## [EXTRACT]
§ §
|Starting Bid: $1.99||Winning Bid: $11.49|
|Paid: $0.99||From: Goodwill|
|Ended: 07/21/08||Winner: CA|
I am still intrigued that a used item such as the lowly mug ~ an “everyday” item ~ can sell for a decent amount. I used to pass up mugs until I saw how much they were selling online (not just eBay). The best example is the Windows 95 mug I wrote about here. Now I’m always on the look out for unique and interesting mugs.
This mug is designed by Laurel Burch, an American artist from California. I am familiar with Laurel Burch designs because of my quilting hobby; her fabric designs are highly prized by quilters. This mug’s design caught my eye and I suspected it might be a Laurel Burch design. The signature on the side confirmed that it was. Laurel’s most popular designs are her colorful felines, but this mug was different so I hoped it would be a good seller … and it was, selling for more than 11 times what I paid.
§ §
## [EXERCISE TASKS]
- 1) Write out the part of the mug post from "This mug is" up to and including "what I paid.".
- 2) Answer these questions using the mug post:
(a) How much was paid for the mug, and where did it come from?
(b) What was the winning bid?
(c) What on the mug confirmed that it was a Laurel Burch design?
- 3) Condense the paragraph of the mug post that begins "This mug is designed by Laurel Burch" into a shorter version that keeps its main facts.

## [SUPPLIED DATA]
§ §
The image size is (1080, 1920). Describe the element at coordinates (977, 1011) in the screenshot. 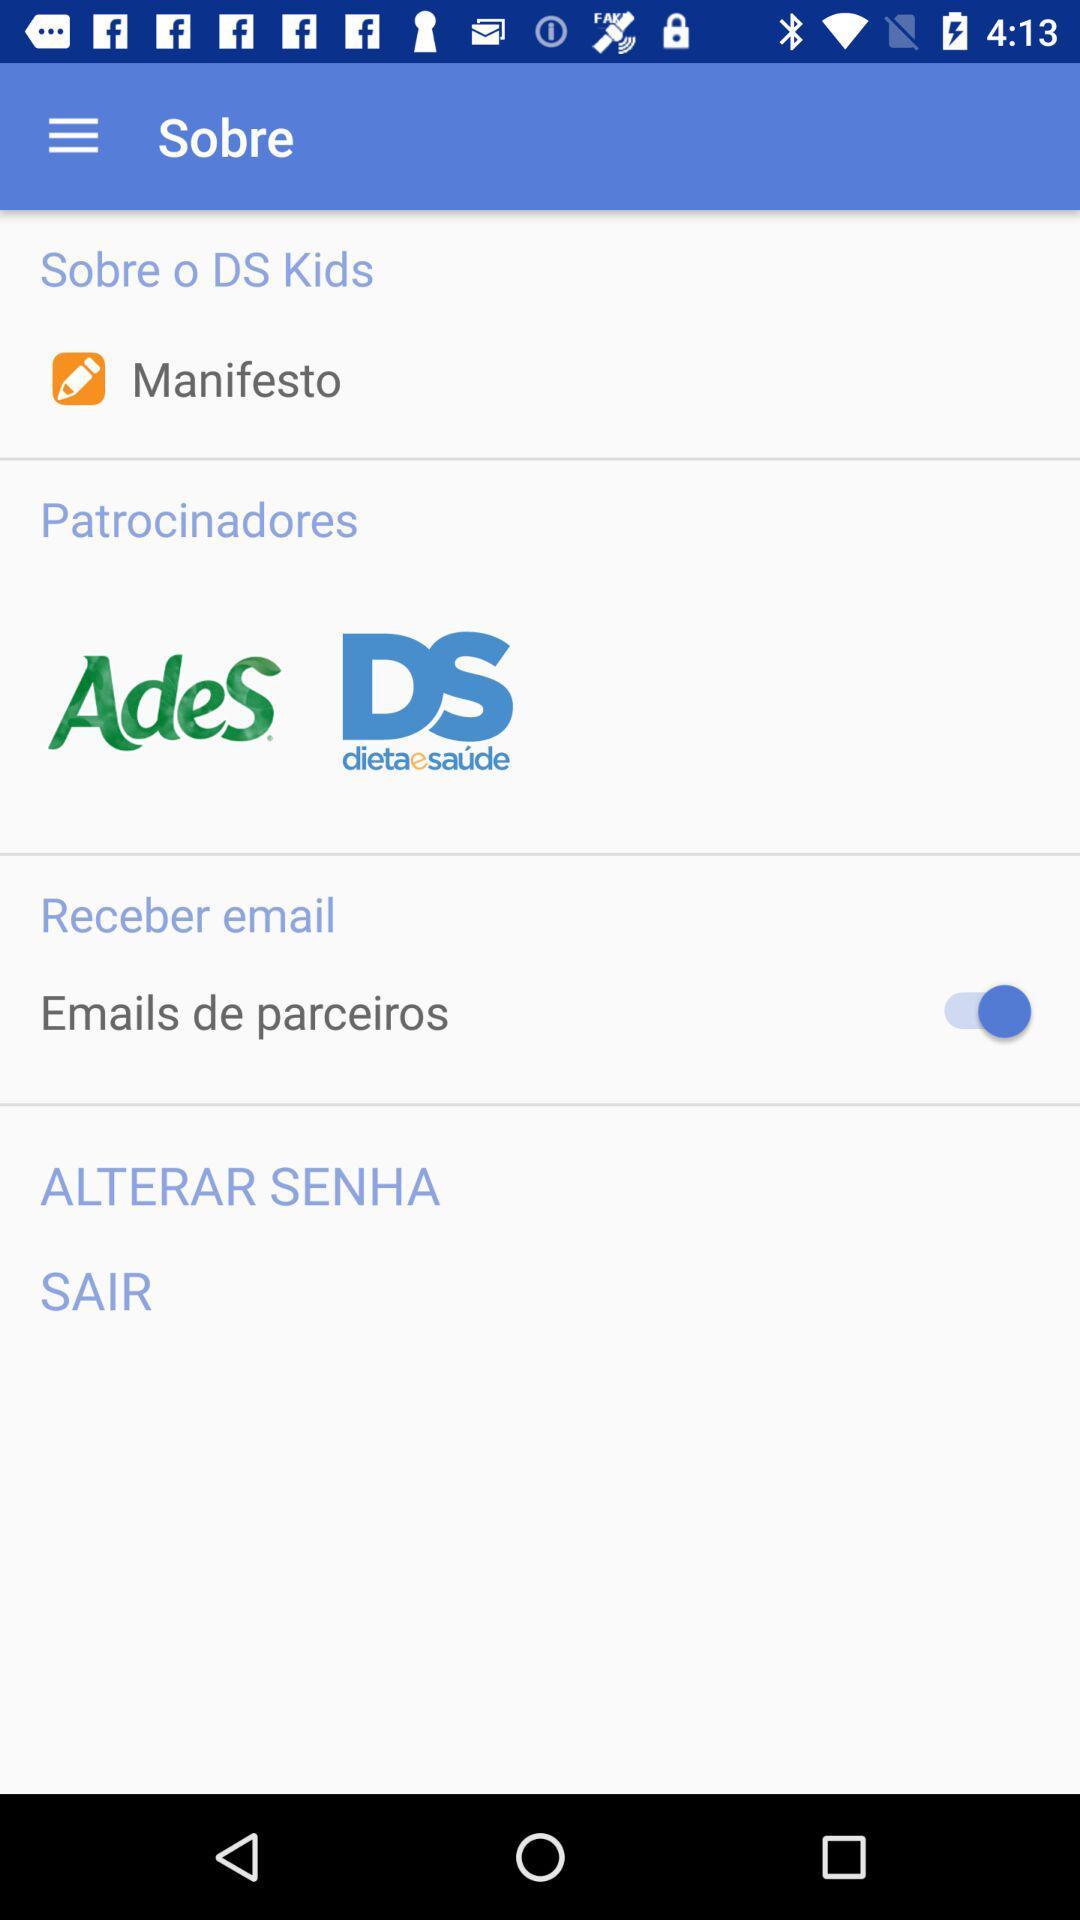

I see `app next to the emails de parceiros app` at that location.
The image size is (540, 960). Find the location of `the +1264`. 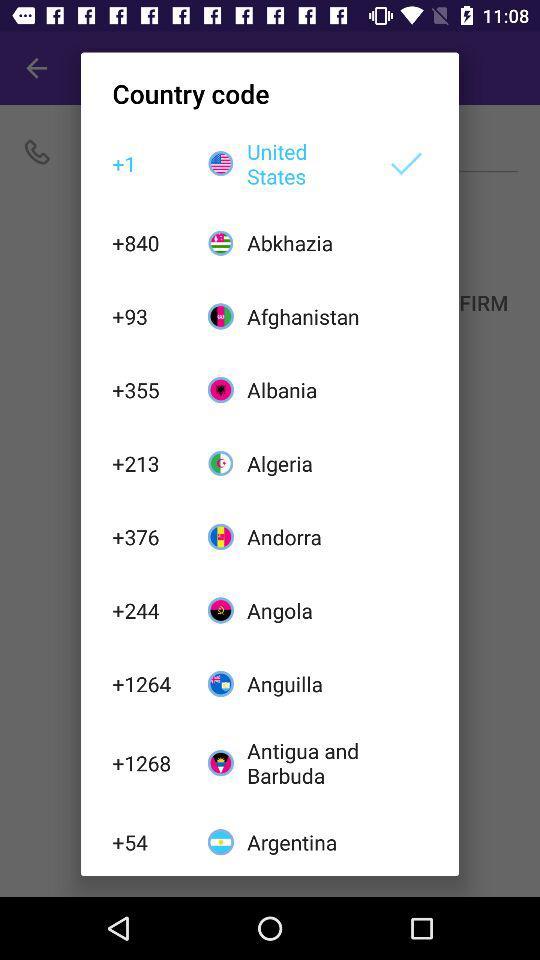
§ §
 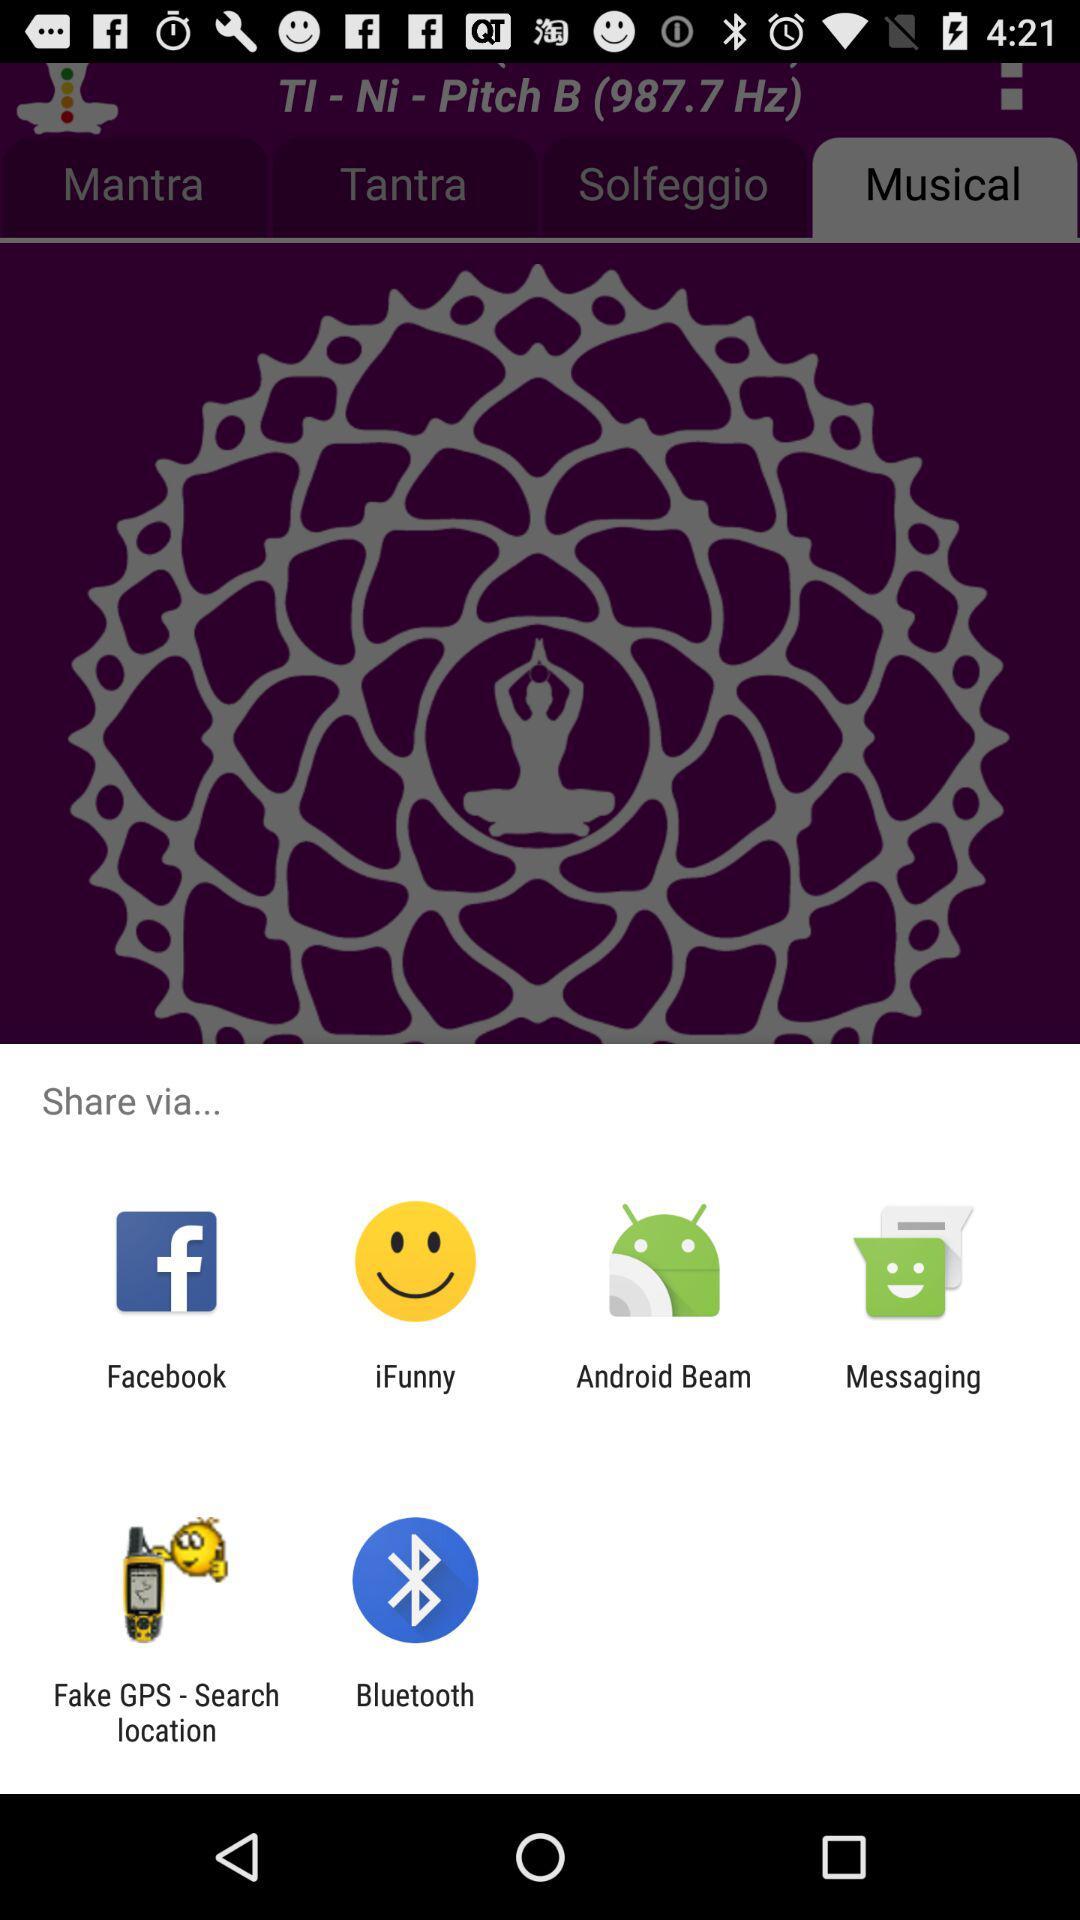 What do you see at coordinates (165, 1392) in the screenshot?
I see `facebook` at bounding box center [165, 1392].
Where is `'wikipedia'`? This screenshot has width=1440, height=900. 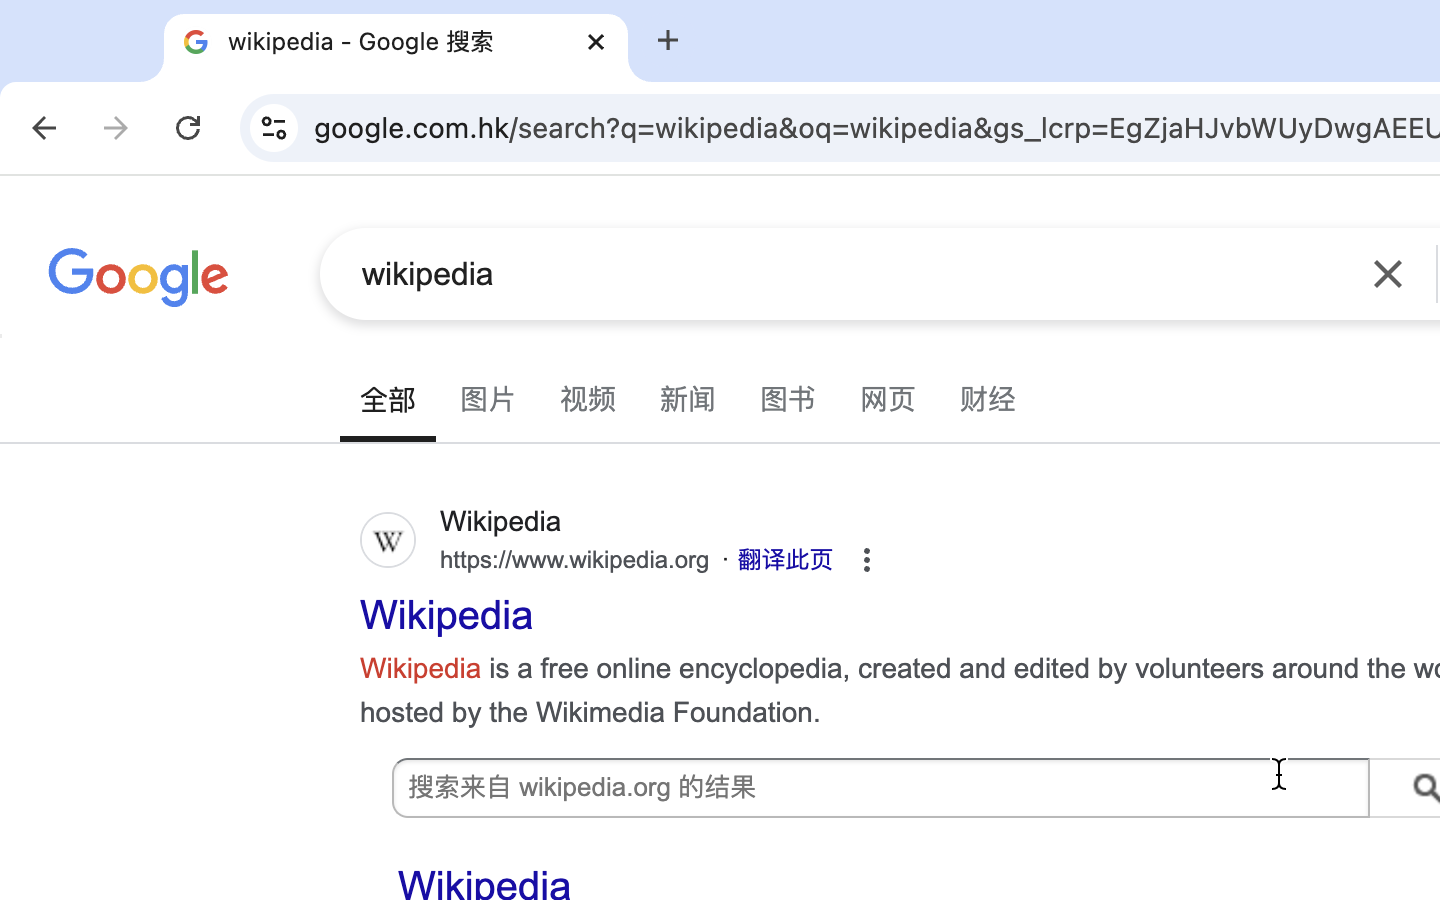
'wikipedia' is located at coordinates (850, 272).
§ §
## [TASK RESULTS]
- 1)
This mug is designed by Laurel Burch, an American artist from California. I am familiar with Laurel Burch designs because of my quilting hobby; her fabric designs are highly prized by quilters. This mug’s design caught my eye and I suspected it might be a Laurel Burch design. The signature on the side confirmed that it was. Laurel’s most popular designs are her colorful felines, but this mug was different so I hoped it would be a good seller … and it was, selling for more than 11 times what I paid.

- 2)
(a) $0.99, from Goodwill.
(b) $11.49.
(c) The signature on the side.

- 3) The mug was designed by Laurel Burch, an American artist from California whose fabric designs are highly prized by quilters. The writer knew her work through quilting, suspected the design was hers, and confirmed it by the signature on the side. Her most popular designs are colorful felines. This mug was different, and it sold for more than 11 times what the writer paid.